Thursday, May 10, 2007

How do I phrase this?

What phrase do you use?

Each of us has our little sayings and phrases we use regularly. Some are adopted in childhood, some are fresh, some are old standards and some make little or no sense. You hear them on TV, read them in books and hear them in songs. Some of us even write them into books. Many are regional or local and mean one thing in one place and something completely different in another.

Working as a cop in Florida, I have a unique perspective that I try to put in my books as well. Unlike the northeast or much of the south, Florida has a mix of cops working here. I often run across former N.Y.P.D. cops who have a unique way of phrasing things. I run into a lot of Florida-born rednecks who have their own way of looking at things and expressing them. This is one of the few places in the country where southerners and northerners live together in such vast numbers. I try to incorporate much of this into my novels.

For instance if someone were going to threaten another person with a beating you could tell by the phrasing where someone is probably from. If one says, “I’m gonna kick your ass.” He or she could be from just about anywhere. But if it’s phrased, “I’m gonna whip your ass.” That person is from the south.

The phrase “on the job,” which many people use to say they’re a cop is from the New York Police Department. It’s been adopted by many areas but it’s a northern phrase. A more recent, urban phrase is “Five-O” to denote the police, however I’ve only heard one guy actually say it and he was an idiot. In Paul’s day they used to say “Fuzz”. I prefer to go with the bland but accurate, “Police.”

Even the words for “redneck” are different. I’ve heard “hick”, “hilljack”, “bumpkin” and a number of more offensive terms. I don’t mind being called them unless it is not in fun and not by someone who could be considered a redneck themselves. I often point out that some of the biggest rednecks I know are from New Jersey.



Certain writers use the same phrases frequently. Science fiction bestseller Harry Turtledove uses, “The next time would be the first time” or variations to describe something that has never happened before. He uses the phrase in most of his numerous series.

The venerable Robert B. Parker uses “We’d be fools if we didn’t” or something like that, in all the Spenser novels.

I’m currently trying to read the classic Atlas Shrugged and one of the phrases used by characters in the book is “Who is John Galt?” I’m still not sure who the hell he is and not entirely certain I’ll understand the book when I’m done.
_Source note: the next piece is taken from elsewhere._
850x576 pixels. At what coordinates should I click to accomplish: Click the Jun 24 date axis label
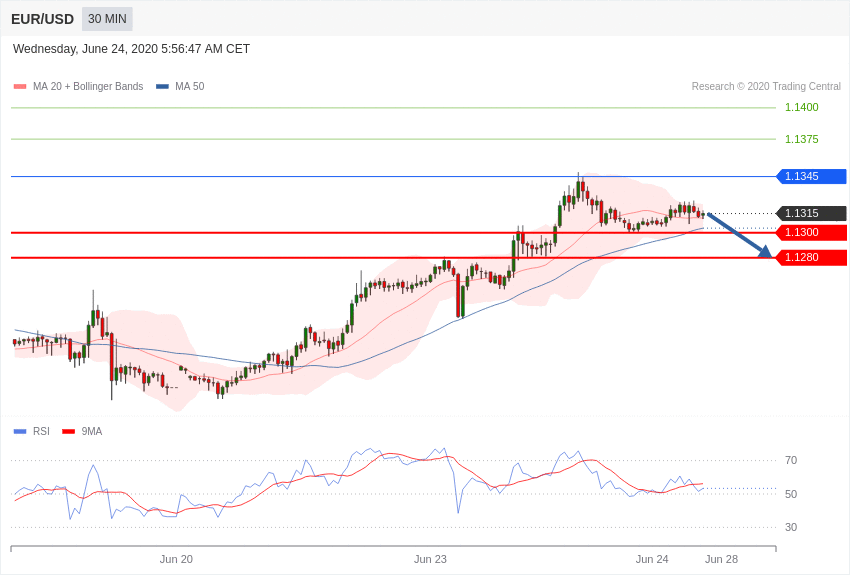click(x=652, y=559)
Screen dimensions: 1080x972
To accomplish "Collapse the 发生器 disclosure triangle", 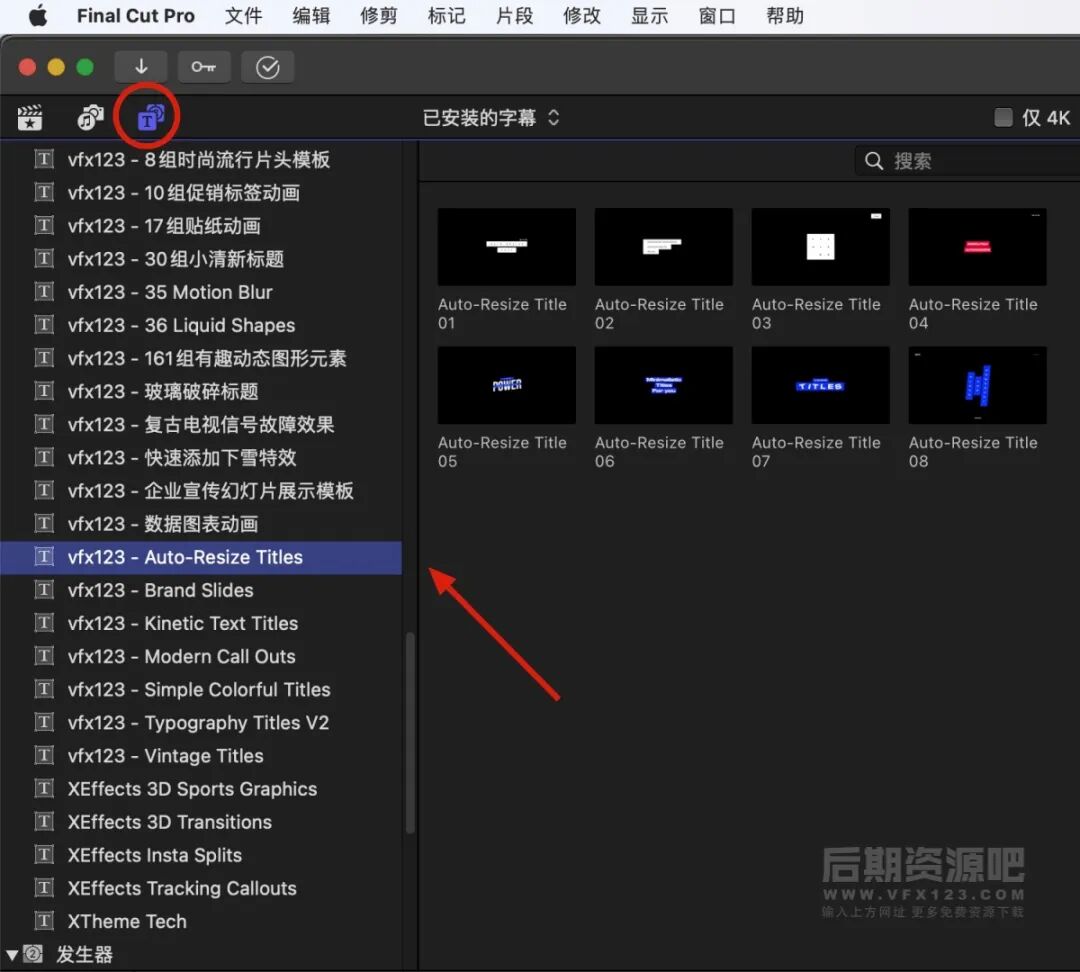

The projected date of completion, by the way, is sometime in the summer of 2009.

We each have our favorite phrases. One of mine used to be “Holy Shit” which I converted to “Holy Moses” when I started raising kids. I know it’s a little corny and tired but now I can’t help but say it when I’m
surprised. It really looks cool for a tubby cop to look down at a gun shot victim and say “Holy Moses that’s a lot of blood.” What are you gonna do? That’s real life.
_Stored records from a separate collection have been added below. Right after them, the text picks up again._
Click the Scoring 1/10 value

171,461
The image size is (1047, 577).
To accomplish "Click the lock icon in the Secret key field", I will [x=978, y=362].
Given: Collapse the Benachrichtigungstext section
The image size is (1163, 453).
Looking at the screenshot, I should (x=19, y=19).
What are your favorite phrases? Ones you say, ones you hear, ones your write. I’d really like to know.

25 comments:

  1. Cops aren't called the "fuzz" anymore?
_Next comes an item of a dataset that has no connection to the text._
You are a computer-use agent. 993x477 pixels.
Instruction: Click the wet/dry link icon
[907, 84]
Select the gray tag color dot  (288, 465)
    Why wasn't I informed?

    A line I use a lot is: "Who are THOSE guys?" Oh, wait. That's not mine. That's Butch Cassidy speaking to the Sundance Kid.

    My character-revealing tagline for shady lawyer Steve Solomon is: "When the law doesn't work, work the law."

    Linebacker-turned-lawyer Jake Lassiter used to say: "I've never been disbarred, committed, or convicted of moral turpitude, and the only time I was arrested, it was a case of mistaken identity. I didn't know the guy I hit was a cop."

    Or the "fuzz."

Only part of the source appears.